Required action.
An exact transcription is needed, starting at the line containing "Install the highlighted" and running through the last line of the records, with every picture left out.

Saved data entries:
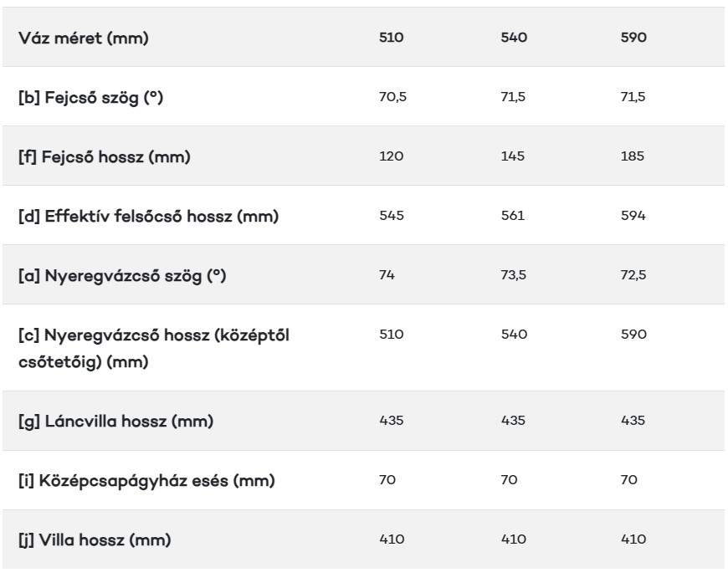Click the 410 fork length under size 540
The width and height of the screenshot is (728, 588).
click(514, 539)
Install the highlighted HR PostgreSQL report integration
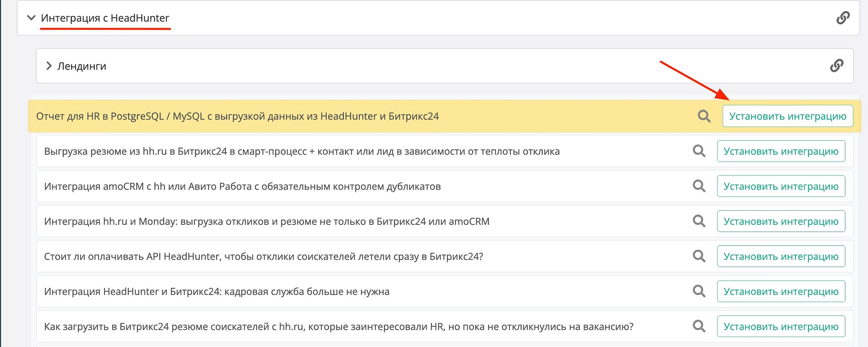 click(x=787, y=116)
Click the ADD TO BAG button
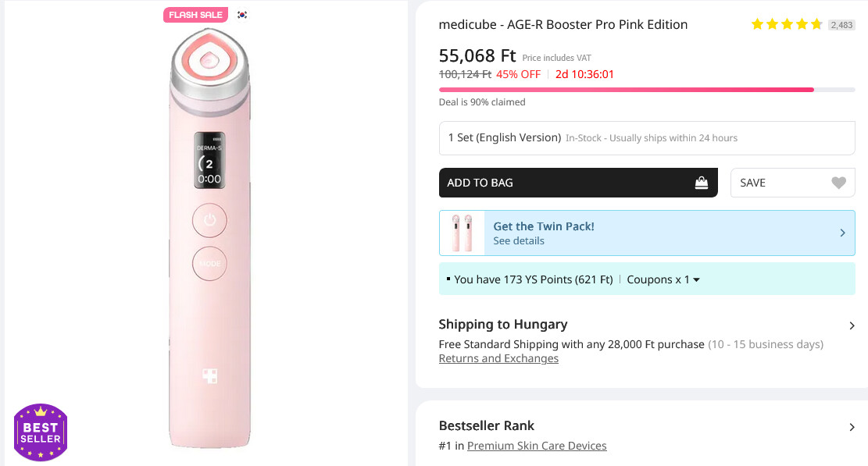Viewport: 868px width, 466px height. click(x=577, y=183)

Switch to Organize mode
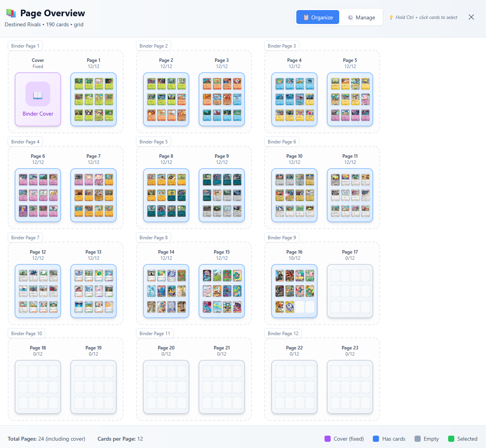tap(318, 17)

Completed task.
Install the highlighted HR PostgreSQL report integration
 click(x=787, y=116)
Click the ADD TO BAG button
Viewport: 868px width, 466px height. click(x=577, y=183)

Switch to Organize mode
tap(318, 17)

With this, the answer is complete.